Please try and download MBAM.
You may have problems installing,updating,and running.If this is so,rename the set up file ( eg moon.exe ) Then install, if you cannot update,download the definitions manually,using another pc,and double click to install.Then go to C\program files\malwarebytes antimalware\ mbam.exe and rename mbam.exe, then double click on renamed file.
If I do a search for the processes(ie winlogon.exe, csrss.exe, lsass.exe ) I find them in the system32 folder and in service pack files. How could I not have the Brontok worm when my firewall and Avast! detects it, I have the processes running, and my PC keeps going to bluescreen and crashing?
BTW is Malwarebytes’ Anti-Malware trusted? I has detected 74 infected files so far… Kind of up there with the “virus scanners” that are a scam.
Absolutely, we are NOT in the habit of suggesting untrustworthy applications.
MBAM is currently one of the best specialist anti-spyware/malware applications, you only have to check the forums to see it being widely used (see posters signatures and you will see it) and recommended.
Post the contents of its log and we can look into what it detected.

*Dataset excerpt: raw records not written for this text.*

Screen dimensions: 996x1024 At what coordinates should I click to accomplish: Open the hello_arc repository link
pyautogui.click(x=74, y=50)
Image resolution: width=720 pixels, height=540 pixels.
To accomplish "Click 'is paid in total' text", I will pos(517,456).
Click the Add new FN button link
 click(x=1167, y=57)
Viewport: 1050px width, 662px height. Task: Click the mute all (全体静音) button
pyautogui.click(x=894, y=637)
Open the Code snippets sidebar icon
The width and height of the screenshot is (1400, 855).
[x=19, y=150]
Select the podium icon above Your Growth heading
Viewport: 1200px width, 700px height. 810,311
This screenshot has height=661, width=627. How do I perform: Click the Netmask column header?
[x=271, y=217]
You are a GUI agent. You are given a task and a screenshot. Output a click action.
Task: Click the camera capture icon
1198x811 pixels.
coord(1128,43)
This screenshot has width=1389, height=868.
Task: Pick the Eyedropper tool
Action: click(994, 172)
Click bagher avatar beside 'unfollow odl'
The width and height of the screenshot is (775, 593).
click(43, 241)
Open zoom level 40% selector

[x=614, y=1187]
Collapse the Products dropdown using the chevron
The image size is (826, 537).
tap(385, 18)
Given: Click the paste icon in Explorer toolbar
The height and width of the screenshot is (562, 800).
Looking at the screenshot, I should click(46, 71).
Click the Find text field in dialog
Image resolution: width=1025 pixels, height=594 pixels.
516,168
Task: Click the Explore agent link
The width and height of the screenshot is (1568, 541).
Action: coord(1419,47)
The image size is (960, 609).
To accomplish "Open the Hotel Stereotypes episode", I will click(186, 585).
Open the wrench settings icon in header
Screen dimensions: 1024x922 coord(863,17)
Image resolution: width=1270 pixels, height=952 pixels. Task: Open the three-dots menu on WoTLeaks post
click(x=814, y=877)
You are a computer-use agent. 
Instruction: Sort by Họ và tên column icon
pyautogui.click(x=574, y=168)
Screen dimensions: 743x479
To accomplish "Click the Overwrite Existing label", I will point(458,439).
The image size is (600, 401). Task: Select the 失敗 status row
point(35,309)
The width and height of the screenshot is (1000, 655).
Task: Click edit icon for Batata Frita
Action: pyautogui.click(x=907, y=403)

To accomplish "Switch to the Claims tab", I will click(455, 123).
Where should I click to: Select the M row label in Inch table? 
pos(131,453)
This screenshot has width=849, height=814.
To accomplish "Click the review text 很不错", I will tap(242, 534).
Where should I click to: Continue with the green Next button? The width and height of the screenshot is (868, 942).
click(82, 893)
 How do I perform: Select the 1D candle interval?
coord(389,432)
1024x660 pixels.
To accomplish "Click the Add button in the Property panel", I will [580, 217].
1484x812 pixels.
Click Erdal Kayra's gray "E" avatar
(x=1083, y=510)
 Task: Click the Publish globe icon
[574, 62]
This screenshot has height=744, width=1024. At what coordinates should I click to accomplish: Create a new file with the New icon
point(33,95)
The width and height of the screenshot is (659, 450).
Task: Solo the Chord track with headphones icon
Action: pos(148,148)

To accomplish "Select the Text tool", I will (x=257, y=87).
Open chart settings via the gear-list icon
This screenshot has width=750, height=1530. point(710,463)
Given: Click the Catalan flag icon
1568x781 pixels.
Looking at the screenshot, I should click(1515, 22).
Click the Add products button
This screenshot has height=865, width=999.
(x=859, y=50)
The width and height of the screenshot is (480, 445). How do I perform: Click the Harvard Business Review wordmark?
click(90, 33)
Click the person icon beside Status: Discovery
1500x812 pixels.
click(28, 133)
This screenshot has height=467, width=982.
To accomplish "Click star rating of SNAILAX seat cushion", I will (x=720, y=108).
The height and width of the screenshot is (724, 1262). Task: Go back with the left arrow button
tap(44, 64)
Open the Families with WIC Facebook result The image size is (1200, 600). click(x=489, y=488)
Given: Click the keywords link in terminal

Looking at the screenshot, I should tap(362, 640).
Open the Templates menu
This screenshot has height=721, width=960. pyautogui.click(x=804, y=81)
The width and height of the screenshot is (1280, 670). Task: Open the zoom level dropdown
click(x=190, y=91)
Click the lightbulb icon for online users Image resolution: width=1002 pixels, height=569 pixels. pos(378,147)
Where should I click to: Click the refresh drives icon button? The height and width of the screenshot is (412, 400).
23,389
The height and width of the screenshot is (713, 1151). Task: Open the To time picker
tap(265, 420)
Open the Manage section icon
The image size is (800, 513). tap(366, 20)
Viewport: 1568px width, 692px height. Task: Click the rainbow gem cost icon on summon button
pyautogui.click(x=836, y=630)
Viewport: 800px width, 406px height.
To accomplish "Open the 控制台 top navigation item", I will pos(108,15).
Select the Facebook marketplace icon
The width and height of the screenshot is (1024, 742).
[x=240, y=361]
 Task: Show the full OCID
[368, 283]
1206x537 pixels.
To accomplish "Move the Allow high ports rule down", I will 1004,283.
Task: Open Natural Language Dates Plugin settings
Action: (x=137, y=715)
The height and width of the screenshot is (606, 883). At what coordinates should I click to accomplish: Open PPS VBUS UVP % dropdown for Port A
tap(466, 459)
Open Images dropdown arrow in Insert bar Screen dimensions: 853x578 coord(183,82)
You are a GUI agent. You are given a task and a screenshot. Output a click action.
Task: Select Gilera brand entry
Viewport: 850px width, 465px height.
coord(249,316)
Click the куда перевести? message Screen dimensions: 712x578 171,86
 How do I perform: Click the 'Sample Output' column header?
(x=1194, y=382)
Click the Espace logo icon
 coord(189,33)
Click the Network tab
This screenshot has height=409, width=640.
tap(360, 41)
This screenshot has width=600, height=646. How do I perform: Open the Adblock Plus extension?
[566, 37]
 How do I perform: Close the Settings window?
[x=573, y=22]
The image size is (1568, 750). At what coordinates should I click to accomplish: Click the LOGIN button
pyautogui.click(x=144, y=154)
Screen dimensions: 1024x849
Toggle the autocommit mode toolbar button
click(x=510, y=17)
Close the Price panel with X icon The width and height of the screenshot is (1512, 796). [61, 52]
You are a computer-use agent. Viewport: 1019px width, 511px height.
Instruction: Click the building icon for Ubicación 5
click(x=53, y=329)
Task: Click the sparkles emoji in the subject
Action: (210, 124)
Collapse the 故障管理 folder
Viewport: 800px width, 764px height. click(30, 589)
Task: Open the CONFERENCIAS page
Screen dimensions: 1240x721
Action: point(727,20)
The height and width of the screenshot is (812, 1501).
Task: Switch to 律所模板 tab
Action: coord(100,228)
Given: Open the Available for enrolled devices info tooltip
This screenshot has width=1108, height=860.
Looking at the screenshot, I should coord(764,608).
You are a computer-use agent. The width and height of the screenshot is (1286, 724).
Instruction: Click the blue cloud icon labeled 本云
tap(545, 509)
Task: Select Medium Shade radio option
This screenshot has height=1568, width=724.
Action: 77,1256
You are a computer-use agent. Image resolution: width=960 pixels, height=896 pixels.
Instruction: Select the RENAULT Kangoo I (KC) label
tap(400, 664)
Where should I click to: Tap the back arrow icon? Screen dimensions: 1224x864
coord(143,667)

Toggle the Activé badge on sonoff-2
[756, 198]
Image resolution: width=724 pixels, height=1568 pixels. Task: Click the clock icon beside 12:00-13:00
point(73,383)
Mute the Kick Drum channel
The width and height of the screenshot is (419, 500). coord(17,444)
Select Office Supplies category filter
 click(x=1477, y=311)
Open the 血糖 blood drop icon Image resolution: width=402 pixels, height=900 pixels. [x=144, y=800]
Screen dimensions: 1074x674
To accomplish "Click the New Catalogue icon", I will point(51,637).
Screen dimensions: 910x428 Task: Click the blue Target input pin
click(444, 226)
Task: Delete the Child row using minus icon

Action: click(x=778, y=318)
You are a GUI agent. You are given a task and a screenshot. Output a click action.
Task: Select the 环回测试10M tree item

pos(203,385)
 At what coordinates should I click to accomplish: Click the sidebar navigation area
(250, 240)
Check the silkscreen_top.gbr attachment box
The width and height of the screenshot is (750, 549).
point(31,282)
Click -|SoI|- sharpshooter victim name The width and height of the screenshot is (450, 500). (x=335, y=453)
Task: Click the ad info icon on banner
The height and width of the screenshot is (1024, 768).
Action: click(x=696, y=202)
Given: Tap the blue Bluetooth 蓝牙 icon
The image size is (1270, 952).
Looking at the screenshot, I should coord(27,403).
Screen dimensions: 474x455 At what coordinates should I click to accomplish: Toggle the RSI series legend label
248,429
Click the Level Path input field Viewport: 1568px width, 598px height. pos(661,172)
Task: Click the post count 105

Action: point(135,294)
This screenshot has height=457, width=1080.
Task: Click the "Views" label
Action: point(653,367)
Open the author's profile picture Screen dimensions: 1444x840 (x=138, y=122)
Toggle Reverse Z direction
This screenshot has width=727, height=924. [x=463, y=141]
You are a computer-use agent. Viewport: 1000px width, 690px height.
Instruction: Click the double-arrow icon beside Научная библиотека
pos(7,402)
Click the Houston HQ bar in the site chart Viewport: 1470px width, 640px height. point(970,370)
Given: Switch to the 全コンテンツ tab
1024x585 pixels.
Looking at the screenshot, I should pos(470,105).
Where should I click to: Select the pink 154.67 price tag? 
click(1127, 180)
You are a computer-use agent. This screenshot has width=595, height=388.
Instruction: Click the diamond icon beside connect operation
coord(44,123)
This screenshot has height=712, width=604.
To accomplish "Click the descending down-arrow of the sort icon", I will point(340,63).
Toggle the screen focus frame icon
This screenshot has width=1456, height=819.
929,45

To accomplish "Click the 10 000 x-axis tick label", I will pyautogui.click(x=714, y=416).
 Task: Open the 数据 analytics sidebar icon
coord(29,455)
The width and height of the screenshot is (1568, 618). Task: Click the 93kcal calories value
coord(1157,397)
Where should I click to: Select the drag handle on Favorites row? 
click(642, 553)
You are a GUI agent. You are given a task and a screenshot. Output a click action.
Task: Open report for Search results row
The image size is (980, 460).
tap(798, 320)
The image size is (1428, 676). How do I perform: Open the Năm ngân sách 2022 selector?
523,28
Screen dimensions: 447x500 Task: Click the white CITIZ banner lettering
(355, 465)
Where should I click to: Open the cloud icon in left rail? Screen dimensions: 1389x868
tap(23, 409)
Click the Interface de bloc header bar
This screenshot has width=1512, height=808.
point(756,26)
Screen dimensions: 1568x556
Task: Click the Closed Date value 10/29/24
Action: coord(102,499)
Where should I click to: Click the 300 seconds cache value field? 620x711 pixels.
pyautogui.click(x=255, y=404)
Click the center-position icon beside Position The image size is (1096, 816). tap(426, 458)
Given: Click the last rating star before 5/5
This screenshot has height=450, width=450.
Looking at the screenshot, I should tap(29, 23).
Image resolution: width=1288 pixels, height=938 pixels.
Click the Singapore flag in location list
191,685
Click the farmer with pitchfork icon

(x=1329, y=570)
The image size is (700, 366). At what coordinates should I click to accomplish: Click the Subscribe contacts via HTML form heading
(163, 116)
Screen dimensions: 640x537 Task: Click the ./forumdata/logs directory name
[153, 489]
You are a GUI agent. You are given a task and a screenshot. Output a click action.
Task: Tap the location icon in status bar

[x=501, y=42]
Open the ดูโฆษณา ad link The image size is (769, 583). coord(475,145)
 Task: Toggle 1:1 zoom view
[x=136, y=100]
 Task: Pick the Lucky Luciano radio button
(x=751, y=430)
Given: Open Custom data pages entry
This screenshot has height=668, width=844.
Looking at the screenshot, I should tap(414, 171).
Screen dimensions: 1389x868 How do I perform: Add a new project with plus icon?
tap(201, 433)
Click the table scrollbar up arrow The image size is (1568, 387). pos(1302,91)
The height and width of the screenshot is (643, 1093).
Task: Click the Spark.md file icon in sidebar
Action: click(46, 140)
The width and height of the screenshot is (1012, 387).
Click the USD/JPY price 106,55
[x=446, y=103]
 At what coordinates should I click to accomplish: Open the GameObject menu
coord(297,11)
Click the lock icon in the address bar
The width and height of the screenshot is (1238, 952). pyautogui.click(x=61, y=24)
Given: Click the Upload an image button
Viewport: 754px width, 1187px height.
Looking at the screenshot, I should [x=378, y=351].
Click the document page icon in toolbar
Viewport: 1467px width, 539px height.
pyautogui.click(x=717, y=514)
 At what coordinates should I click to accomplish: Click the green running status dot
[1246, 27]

I’m sorry for apparently insulting you so badly. You DO NOT need to insult me in return. That is just uncalled for. I asked a simple question, that’s ALL. I WILL report you next time. I may not know as much about security as you do, that is why I am asking you. I found it suspicious, that’s ALL.
This is a friendly forum and new members are welcome from the uber geek to the n00be that just installed avast!.
Using a computer can be quite intricate so when something is not clear sometimes further explanation is necessary geared to their understanding.
@haleybrontok
It is wise to be suspicious on today’s malware infested Internet with all the bogus malware removers and phishing scams happening now but the ratings of the posters are clearly displayed on the upper left of their ID and after a while you will see who are the best helpers.
-= You might probably need to rename the .exe file since Brontok is blocking files with wildcards related to Antivirus & Antispywares… For example, any word with the letters AVAST shall be terminated so naming it SOMETHING or anything else will help prevent it from being terminated… Somehow, if that is a new variant, this trick might not easily work…
I used the Brontok Removal Tool from Sophos and I think it’s gone ;D. My windows firewall isn’t popping up with the warning anymore and my browser doesn’t redirect me. Thanks!